Assignment: Which lines below contain "sidebar"? Pull them out.

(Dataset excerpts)
⟨

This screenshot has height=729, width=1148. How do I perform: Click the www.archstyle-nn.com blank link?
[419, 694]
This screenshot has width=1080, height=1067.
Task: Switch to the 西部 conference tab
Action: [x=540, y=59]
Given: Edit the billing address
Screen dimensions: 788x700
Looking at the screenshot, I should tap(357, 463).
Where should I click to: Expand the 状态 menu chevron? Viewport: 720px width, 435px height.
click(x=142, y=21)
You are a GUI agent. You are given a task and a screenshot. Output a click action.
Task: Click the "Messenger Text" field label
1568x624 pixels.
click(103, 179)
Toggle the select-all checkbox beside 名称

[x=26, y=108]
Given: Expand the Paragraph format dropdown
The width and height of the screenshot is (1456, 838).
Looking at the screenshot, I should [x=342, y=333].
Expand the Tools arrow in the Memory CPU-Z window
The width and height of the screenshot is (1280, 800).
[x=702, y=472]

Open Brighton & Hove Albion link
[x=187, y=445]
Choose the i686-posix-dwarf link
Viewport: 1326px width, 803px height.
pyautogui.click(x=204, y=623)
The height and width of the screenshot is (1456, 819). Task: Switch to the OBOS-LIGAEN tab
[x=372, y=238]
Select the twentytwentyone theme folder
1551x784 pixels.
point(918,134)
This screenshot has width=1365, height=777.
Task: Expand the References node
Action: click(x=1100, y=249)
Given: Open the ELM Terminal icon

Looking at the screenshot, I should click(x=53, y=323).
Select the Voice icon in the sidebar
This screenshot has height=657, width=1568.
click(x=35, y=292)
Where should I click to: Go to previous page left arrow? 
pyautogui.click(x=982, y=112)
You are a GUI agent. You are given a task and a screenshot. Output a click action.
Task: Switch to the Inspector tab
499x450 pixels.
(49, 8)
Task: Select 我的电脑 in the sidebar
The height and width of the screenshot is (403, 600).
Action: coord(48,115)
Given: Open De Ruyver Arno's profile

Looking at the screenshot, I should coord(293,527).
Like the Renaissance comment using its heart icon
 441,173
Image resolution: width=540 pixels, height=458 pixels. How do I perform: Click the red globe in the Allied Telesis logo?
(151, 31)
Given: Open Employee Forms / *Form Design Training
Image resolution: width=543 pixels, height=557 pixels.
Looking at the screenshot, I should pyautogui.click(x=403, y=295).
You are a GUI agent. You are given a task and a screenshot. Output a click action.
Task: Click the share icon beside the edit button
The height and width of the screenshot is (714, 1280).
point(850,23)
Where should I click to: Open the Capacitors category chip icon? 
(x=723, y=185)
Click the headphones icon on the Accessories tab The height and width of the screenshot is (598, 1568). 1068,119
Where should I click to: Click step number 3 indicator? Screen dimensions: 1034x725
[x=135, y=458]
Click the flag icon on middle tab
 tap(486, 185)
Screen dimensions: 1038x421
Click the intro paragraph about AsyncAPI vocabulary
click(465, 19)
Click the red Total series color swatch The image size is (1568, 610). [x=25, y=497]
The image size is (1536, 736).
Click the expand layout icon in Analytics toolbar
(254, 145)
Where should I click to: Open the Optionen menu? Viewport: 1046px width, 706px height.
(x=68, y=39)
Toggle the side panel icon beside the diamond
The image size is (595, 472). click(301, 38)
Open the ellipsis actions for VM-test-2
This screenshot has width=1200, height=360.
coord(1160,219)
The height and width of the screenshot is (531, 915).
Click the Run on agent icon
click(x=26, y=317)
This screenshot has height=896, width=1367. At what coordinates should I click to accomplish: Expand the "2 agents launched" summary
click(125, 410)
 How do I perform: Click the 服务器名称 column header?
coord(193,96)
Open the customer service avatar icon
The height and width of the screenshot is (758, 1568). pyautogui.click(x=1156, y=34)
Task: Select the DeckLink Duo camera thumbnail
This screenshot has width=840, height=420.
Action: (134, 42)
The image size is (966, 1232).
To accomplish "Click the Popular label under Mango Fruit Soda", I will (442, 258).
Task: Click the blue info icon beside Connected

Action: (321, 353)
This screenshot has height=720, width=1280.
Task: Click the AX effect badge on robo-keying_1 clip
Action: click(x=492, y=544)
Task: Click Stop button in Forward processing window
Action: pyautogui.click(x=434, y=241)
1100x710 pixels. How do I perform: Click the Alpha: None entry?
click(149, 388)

⟩

Exercise answer:
Select the Voice icon in the sidebar
Task: Select 我的电脑 in the sidebar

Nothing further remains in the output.